Adaxes

Report: Users Without Photo

0 votes

I'm using this report as a baseline and I have it mostly working, but I need assistance setting the ldap filter or search base to include only specified OUs instead of the whole domain because I'm running it against DomainDNS and cannot use Activity Scope.

$to = "email@example.com" # TODO: modify me

function GetObjectDisplayName($objectDN)
{
    $objectPath = New-Object -TypeName "Softerra.Adaxes.Adsi.AdsPath"`
        -ArgumentList @($null, $objectDN)   
    return [Softerra.Adaxes.Utils.ObjectNameHelper]::GetObjectName(
        $objectPath, "IncludeParentPath")
}

# Get the default Web Interface address
$webInterfaceAddress = "%adm-WebInterfaceUrl%"
$appendWebInterFaceLink = $True
if ([System.String]::IsNullOrEmpty($webInterfaceAddress))
{
    $appendWebInterFaceLink = $False
    $Context.LogMessage("Default web interface address not set for Adaxes service. For details, see http://www.adaxes.com/help/?HowDoI.ManageService.RegisterWebInterface.html", "Warning")
}

$htmlBuilder = New-Object "System.Text.StringBuilder"
$htmlBuilder.append("<html><head>")
$htmlBuilder.append("<meta http-equiv=""Content-Type""`
    content=""text/html charset=UTF-8""></head>")
$htmlBuilder.append("<body>")
$htmlBuilder.append("<p>Disabled Managers</p>")
$htmlBuilder.append("<table width=""100%%"" border=""1"">")
$htmlBuilder.append("<tr>")
$htmlBuilder.append("<th>Full Name</th><th>Username</th>
<th>Parent</th><th>Direct Reports</th>")
if ($appendWebInterFaceLink)
{
    $htmlBuilder.append("<th>Link</th>")
}

$htmlBuilder.append("</tr>")

# Find disabled managers
$searcher = $Context.BindToObject("Adaxes://rootDSE")
$searcher.PageSize = 500
$searcher.SearchScope = "ADS_SCOPE_SUBTREE"
$searcher.SearchFilter = "(&(objectCategory=user)(samAccountName=*)(!thumbnailPhoto=*))"
$searcher.ReferralChasing = "ADS_CHASE_REFERRALS_NEVER"
$searcher.VirtualRoot = $True

try
{
    $searchResult = $searcher.ExecuteSearch()
    $photoEmpty = $searchResult.FetchAll()
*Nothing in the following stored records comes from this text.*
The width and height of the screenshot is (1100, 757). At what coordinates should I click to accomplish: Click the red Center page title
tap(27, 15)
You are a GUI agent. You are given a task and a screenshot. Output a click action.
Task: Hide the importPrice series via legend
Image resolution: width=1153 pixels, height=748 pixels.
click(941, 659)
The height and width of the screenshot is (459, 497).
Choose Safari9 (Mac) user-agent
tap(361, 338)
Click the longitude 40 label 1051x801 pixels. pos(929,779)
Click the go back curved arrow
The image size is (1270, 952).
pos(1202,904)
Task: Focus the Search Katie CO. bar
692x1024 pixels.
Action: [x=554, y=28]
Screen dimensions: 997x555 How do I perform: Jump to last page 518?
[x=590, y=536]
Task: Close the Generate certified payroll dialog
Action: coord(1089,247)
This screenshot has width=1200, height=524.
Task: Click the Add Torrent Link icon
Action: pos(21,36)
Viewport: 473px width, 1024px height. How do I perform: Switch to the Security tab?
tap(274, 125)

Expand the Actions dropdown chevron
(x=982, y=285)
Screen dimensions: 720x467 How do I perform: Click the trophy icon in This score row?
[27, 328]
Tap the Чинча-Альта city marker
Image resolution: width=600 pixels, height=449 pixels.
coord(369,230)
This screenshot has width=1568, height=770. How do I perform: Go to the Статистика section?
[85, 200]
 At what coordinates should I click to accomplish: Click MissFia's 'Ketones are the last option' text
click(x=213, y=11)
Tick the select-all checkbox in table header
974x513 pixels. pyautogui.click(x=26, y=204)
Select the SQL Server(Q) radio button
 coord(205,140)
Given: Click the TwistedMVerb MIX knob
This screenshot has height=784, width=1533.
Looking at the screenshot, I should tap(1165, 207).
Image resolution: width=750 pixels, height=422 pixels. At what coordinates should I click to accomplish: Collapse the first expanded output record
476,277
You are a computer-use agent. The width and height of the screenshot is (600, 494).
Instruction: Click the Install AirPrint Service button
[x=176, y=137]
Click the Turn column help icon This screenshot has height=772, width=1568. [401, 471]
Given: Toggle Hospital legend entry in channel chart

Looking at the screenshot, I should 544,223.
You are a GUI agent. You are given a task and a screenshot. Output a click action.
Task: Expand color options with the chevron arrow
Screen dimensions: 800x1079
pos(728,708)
    # Add information on each user
    if ($photoEmpty.Count -gt 0)
    {
        foreach ($employee in $photoEmpty)
        {
            $employee = $Context.BindToObject($employee.AdsPath)
            $employeeDN = New-Object "Softerra.Adaxes.Ldap.DN" $employee.Get("distinguishedName")
            $parentDisplayName = GetObjectDisplayName($employeeDN.Parent.ToString())
            $htmlBuilder.append("<tr>")
            $htmlBuilder.appendFormat("<td>{0}</td>", $employee.Get("name"))
            $htmlBuilder.appendFormat("<td>{0}</td>", $employee.Get("sAMAccountName"))
            $htmlBuilder.appendFormat("<td>{0}</td>", $parentDisplayName)

            # Append direct reports
            $htmlBuilder.append("<td>")
#            foreach ($directReportDN in $employee.GetEx("directReports"))
#            {
#                $directReport = $Context.BindToObjectByDN($directReportDN)
#                $htmlBuilder.appendFormat("{0} ({1})<br />", $directReport.Get("name"), $directReport.Get("sAMAccountName"))
#            }
#            $htmlBuilder.append("</td>")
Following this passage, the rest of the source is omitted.